Entradas del conjunto de datos:

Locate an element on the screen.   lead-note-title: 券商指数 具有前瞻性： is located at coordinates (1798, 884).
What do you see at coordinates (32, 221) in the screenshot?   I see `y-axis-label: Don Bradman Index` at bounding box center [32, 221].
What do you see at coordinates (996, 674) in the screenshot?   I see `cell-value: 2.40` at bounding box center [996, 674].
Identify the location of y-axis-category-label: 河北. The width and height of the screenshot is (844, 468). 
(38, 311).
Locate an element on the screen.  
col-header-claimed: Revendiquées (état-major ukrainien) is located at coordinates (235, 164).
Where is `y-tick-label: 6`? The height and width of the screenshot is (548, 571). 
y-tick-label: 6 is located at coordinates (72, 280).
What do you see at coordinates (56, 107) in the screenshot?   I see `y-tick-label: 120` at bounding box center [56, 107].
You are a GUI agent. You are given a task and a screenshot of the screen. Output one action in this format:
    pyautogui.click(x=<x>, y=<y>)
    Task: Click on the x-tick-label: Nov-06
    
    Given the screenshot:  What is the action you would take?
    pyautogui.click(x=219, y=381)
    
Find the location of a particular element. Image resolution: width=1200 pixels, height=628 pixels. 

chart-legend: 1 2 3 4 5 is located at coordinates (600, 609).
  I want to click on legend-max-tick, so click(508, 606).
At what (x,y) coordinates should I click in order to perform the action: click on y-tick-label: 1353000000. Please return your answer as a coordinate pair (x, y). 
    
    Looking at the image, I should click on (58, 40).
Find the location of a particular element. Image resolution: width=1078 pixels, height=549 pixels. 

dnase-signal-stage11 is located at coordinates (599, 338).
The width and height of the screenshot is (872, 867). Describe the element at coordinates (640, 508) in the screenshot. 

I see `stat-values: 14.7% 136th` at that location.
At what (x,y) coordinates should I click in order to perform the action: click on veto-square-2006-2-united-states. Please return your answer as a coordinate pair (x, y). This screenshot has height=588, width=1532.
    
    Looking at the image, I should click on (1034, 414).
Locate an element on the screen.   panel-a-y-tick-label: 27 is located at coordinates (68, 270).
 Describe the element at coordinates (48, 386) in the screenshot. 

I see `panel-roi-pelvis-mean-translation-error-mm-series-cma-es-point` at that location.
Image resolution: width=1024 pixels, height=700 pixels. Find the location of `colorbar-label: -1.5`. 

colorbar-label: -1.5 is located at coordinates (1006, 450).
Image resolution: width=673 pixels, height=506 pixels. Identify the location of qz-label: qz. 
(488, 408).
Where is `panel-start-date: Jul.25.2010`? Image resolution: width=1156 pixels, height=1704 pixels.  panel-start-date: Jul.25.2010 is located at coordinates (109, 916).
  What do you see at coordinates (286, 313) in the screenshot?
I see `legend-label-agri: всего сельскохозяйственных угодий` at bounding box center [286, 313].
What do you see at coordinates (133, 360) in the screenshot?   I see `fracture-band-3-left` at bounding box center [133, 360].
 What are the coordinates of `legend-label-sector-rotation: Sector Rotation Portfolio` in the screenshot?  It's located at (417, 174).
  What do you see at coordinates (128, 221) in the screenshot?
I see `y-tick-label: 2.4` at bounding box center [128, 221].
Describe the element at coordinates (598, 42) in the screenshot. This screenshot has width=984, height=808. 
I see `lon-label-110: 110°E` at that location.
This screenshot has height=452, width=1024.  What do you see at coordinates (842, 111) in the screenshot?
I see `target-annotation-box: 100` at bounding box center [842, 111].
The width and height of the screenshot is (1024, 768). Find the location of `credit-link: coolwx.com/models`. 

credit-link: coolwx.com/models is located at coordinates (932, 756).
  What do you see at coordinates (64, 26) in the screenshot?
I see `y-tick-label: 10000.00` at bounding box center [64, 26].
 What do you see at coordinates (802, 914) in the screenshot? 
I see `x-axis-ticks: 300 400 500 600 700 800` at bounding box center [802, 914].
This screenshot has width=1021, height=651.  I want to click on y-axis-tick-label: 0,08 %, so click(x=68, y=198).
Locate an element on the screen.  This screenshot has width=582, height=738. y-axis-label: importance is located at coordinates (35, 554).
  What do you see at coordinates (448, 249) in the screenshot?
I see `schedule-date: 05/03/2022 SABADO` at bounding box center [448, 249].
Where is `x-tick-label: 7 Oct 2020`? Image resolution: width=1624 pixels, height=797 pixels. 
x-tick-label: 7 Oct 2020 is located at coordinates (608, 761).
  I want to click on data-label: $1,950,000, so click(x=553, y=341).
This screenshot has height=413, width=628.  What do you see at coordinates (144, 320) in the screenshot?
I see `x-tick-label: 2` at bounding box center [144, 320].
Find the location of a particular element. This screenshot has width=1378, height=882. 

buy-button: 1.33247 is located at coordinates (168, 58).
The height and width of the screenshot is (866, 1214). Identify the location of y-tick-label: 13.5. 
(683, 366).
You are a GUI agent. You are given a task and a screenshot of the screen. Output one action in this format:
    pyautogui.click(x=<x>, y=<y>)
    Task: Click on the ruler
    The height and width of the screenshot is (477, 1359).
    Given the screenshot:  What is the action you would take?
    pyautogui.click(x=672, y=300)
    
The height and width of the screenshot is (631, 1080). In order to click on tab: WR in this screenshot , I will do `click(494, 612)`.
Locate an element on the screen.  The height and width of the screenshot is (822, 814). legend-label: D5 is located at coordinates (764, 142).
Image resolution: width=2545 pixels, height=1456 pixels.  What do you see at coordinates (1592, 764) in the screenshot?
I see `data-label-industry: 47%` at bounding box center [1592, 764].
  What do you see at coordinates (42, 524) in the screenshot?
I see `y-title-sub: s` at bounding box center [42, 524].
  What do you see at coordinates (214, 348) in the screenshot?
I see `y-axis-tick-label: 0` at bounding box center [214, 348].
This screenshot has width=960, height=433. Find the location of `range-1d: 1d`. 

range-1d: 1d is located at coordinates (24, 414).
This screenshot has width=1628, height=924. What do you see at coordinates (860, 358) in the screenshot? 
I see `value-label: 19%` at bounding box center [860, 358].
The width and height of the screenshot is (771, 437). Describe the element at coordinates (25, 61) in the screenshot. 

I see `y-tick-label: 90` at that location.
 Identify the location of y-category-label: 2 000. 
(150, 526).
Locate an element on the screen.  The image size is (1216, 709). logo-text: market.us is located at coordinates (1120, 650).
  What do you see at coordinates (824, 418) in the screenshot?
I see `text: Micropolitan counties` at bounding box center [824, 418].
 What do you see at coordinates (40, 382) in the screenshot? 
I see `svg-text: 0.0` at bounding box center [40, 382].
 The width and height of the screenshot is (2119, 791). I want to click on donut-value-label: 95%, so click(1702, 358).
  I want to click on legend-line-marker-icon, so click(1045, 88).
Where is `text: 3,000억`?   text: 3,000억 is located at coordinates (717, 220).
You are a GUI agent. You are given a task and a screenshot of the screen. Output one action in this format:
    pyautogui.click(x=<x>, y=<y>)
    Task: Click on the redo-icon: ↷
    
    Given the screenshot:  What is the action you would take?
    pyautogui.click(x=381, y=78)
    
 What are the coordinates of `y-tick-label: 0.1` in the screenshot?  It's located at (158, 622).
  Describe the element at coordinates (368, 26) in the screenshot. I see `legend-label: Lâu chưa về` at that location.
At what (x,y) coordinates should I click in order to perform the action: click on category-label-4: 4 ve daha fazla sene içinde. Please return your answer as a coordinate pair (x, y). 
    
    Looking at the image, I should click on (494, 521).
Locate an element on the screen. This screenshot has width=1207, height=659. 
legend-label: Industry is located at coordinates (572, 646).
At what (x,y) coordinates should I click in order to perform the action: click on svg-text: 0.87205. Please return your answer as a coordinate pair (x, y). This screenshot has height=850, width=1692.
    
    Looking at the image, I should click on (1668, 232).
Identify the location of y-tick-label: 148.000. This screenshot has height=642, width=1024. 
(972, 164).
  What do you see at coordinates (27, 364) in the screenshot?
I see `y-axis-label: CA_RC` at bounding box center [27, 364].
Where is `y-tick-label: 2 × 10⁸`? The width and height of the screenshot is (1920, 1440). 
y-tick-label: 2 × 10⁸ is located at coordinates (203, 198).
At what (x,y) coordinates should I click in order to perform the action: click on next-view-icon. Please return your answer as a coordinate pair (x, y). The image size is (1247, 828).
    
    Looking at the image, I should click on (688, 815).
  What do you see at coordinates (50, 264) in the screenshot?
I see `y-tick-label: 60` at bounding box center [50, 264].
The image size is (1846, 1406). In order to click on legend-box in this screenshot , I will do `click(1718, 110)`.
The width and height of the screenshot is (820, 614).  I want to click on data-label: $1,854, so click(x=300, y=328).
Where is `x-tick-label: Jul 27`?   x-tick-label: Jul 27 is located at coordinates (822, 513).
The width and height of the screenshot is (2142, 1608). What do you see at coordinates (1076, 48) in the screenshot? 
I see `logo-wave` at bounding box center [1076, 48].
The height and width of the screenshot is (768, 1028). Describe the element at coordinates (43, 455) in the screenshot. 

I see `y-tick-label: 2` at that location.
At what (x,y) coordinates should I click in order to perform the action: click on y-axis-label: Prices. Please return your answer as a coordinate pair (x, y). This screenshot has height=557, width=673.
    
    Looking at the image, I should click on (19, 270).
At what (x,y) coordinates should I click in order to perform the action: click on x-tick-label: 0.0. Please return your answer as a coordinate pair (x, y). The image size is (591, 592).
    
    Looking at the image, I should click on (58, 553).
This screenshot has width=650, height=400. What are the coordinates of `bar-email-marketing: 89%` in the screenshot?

• [Instrucciones] Pasa a un CSV de dos columnas, entrada y salida, el material que va desde la línea que contiene "Identify the location of y-axis-category-label: 河北." hasta la que contiene "y-tick-label: 6 is", con ambas incluidas. Pon una fila por cada texto junto con su respuesta, cada uno en un solo campo entre comillas y con los saltos de línea cambiados por espacios.

• [Resultado]
entrada,salida
"Identify the location of y-axis-category-label: 河北. The width and height of the screenshot is (844, 468).","(38, 311)."
"Locate an element on the screen.","col-header-claimed: Revendiquées (état-major ukrainien) is located at coordinates (235, 164)."
"Where is `y-tick-label: 6`? The height and width of the screenshot is (548, 571).","y-tick-label: 6 is located at coordinates (72, 280)."